(Dataset records)
::::

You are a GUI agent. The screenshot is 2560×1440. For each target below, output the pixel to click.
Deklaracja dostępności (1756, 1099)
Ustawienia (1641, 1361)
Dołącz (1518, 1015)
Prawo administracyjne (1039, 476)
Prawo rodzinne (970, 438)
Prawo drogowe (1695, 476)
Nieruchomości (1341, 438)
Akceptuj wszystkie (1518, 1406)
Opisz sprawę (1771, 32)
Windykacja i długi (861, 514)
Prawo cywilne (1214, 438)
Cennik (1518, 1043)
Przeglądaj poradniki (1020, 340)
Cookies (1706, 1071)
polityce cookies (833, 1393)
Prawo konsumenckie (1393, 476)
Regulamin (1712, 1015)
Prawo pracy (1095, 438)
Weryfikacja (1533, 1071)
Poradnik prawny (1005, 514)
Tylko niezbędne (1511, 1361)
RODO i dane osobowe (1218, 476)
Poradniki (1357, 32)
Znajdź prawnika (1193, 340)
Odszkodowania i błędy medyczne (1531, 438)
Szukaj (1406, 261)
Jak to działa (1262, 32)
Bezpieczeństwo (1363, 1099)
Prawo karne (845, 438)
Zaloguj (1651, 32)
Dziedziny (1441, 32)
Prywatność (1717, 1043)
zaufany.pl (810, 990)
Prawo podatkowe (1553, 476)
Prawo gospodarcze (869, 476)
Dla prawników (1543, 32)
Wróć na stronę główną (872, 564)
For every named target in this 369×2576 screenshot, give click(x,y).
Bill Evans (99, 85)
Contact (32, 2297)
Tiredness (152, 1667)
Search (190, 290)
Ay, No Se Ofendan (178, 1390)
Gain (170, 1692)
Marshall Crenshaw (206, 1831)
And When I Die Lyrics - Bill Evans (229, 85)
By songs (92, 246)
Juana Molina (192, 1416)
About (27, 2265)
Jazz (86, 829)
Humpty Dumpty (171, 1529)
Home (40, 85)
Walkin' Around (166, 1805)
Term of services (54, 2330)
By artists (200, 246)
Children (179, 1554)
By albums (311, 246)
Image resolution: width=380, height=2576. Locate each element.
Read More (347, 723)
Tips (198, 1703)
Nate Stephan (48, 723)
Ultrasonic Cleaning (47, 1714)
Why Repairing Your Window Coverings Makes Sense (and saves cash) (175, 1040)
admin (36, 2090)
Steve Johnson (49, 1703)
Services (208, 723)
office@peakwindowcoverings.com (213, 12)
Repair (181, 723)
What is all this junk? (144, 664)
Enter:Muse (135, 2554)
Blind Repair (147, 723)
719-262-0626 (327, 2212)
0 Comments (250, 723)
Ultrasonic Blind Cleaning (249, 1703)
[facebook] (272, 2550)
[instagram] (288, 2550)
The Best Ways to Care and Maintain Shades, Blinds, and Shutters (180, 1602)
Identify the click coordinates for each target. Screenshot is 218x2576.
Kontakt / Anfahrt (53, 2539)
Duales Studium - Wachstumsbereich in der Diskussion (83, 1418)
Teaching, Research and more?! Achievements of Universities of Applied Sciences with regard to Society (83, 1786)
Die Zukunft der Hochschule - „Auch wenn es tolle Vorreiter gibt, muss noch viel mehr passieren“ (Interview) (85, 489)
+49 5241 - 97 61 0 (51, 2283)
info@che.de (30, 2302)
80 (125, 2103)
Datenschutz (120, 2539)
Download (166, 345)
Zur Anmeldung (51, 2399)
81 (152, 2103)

::::

**Assigned task:** Give the number of lines in the entries that include the string "click", and nothing more.

**Answer to the problem:** 3